The rise of another great leader in Italy, Benito Mussolini, also contributed to the imminent war. For the reason that Italy was not able to get a land or territory after the WWI, Mussolini planned to capture Ethiopia which happened by supreme military attacks on the latter (Kevin, 2007). Mussolini and Hitler became allies and together they attacked the Soviet Union’s territories. Though Soviet Union was also a superpower then, most of its colonies and territories were disintegrated by harsh attacks of Germany (Craig & Graham, 2005).

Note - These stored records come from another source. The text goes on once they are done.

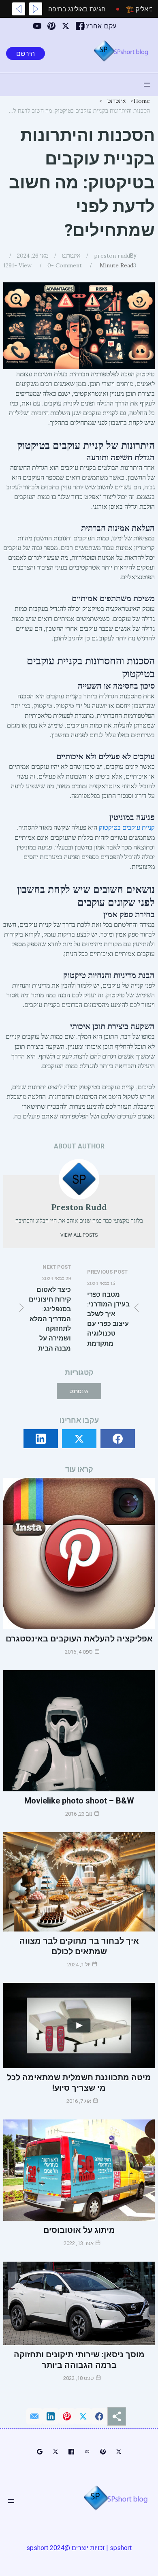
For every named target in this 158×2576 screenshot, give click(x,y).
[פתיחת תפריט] (147, 85)
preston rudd (112, 255)
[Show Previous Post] (35, 8)
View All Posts (79, 1235)
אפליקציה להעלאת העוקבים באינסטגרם (79, 1638)
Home (142, 101)
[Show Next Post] (18, 8)
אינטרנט (116, 101)
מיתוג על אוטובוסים (79, 2230)
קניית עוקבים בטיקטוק (127, 827)
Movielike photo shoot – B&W (79, 1801)
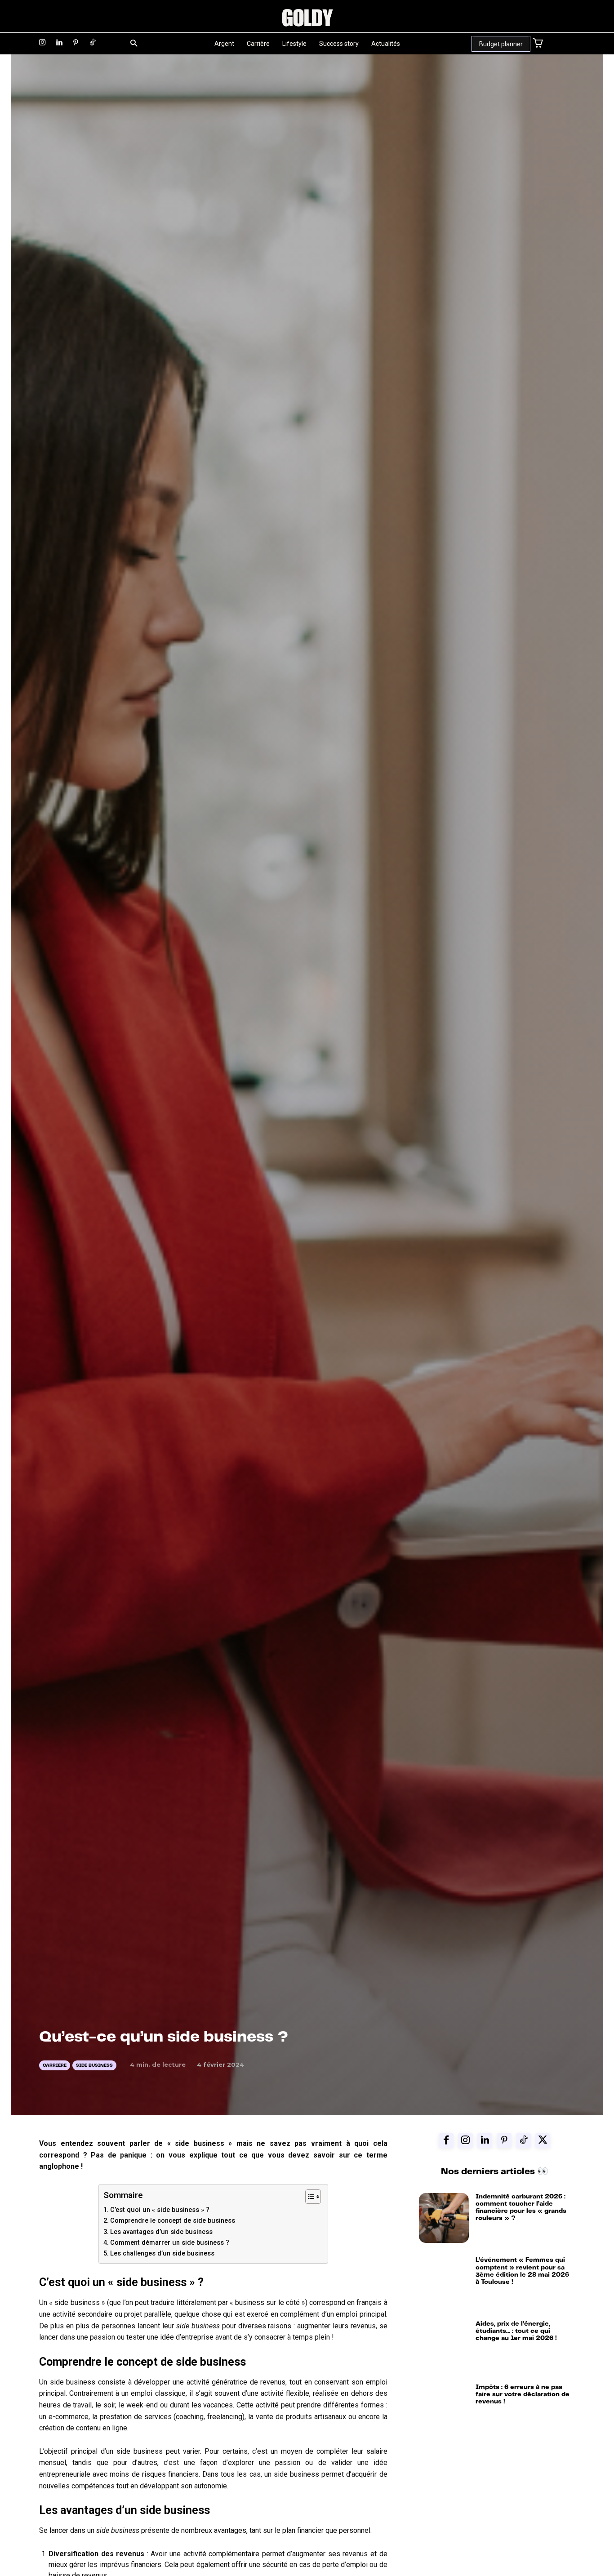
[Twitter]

At first, the USA did not wish to take any part of the German-Russian war since the Soviet Union was its greatest rival when it comes to world dominance. But when America realized how Germany would obtain so much power with the defeat of the Soviet, it came to aid USSR and made it a member of the Allies (Kevin, 2007).

Some historians suggest that it is not only the case that America joined the war because of power but chiefly because its own country and territories were being attacked in the Pacific by no less than Japan. Japan was also supreme in terms of military prowess during the pre-WWII period (Craig & Graham, 2005). As USA formed the Allies, Japan joined the Axis together with Germany and Italy. The next scenario was the devastating World War Two.

To sum up and conclude, WWII was not really a surprised event during those times. Instead, it was an expected and predicted occurrence as a sequel of WWI. The end of the WWI and WWII were both undesirable in such a way that there was really no victor in every war (in virtue, I suppose). The bottom line of the story is that, no matter what factors and changes that led to the WWII, the only reason for its happening is every nation’s pursuit of world dominance.


  • Craig, A. M. & Graham, W. A. (2005). The Heritage of World Civilizations (7th ed.). Prentice Hall.
  • Kevin, R. (2007). Worlds of History (3rd ed.) Bedford/St. Martin’s.